Era de lá que fazíamos a transmissão da B92. Os repórteres e DJs ficavam em
suas casas, mandavando os programas via internet para esse computador. De lá
enviávamos o sinal para fora do país. Emissoras internacionais, como a inglesa
BBC, nos emprestavam satélites para retransmitir nossos programas de volta à
Sérvia. Tínhamos muito medo que Milosevic fechasse o país. A internet nos
afastava dessa idéia e permitia que o mundo ficasse mais a par do que estava
acontecendo lá.
Então a B92 também tocava no exterior?
Sim. Quando começamos essas transmissões internacionais,
correu o mundo a notícia de que uma rádio independente de Belgrado estava
chegando a 100 mil ouvintes e convocando manifestações gigantescas contra
Milosevic. Nos Estados Unidos, saímos até no The New York Times, no The
Washington Post... E assim o mundo ficou mais atento e fez mais pressão pela
queda do regime.
Em março, qual foi sua reação ao saber que Milosevic morreu
enquanto era julgado por seus crimes de guerra?
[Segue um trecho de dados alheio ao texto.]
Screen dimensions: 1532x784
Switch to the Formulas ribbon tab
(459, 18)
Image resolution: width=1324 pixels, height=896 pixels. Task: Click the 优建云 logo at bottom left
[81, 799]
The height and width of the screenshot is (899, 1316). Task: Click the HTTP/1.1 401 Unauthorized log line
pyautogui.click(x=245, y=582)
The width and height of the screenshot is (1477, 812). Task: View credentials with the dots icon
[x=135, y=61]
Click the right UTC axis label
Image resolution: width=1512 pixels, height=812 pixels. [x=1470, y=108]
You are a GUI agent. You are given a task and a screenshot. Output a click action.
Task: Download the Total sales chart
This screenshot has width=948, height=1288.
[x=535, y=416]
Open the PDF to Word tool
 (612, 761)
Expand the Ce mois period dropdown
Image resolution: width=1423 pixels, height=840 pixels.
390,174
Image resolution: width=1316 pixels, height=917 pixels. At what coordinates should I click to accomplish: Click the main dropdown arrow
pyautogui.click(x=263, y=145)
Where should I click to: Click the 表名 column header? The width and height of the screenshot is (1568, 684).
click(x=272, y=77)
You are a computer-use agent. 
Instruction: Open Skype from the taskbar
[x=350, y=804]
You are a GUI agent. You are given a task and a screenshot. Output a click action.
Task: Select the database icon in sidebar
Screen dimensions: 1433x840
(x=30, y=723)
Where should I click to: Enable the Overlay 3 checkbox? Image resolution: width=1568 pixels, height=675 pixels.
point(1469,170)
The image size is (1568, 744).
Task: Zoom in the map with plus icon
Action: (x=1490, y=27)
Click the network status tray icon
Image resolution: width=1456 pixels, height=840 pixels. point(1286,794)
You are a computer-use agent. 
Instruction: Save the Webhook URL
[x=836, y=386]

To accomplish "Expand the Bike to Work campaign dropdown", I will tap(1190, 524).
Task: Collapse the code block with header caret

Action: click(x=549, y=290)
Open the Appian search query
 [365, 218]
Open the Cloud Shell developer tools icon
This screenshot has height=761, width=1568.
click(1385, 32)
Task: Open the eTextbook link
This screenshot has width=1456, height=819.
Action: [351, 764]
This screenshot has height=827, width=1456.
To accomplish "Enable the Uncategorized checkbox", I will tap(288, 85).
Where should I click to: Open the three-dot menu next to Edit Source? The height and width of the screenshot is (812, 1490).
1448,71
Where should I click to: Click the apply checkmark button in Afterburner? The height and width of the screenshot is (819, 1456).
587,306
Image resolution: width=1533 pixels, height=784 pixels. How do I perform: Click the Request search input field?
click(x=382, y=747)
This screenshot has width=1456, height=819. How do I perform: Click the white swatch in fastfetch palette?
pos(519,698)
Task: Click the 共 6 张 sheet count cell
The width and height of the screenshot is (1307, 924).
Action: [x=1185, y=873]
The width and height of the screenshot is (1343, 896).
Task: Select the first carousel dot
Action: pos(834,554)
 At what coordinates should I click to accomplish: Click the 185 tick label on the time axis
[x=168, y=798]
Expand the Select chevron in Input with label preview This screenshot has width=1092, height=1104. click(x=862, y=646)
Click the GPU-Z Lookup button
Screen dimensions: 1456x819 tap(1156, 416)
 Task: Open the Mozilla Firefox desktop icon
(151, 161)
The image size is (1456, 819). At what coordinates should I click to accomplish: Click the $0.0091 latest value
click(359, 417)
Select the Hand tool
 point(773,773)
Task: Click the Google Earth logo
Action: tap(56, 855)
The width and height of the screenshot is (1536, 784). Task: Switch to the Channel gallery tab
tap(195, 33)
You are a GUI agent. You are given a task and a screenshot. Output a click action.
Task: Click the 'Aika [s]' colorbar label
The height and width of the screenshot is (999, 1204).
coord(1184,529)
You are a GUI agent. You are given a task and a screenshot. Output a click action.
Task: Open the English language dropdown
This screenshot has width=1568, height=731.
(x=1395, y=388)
A B92 era a única que transmitia o julgamento na íntegra, ao
vivo. Era importantíssimo dar aos sérvios a chance de acompanhar o processo, o
depoimento das testemunhas e dos sobreviventes de seus massacres, para que eles
pudessem acreditar que Milosevic seria condenado. Mas, quando fiquei sabendo
que ele tinha morrido na prisão, fiquei decepcionado. Senti que meu trabalho
não estava completo, já que o julgamento nunca chegou ao fim.
Como estão hoje as pessoas que colaboraram com o regime de
Milosevic?
Infelizmente, o Exército e a polícia secreta não sofreram
nenhuma transformação desde a mudança do governo. Muitos dos ex- soldados e
aliados de Milosevic não apenas continuam soltos como estão em cargos públicos.
É preciso acabar com essa herança da era Milosevic, em que criminosos faziam
parte da polícia. Até hoje, é difícil reconhecer quem é do crime organizado e
quem é policial! Enquanto isso não mudar, não vamos progredir.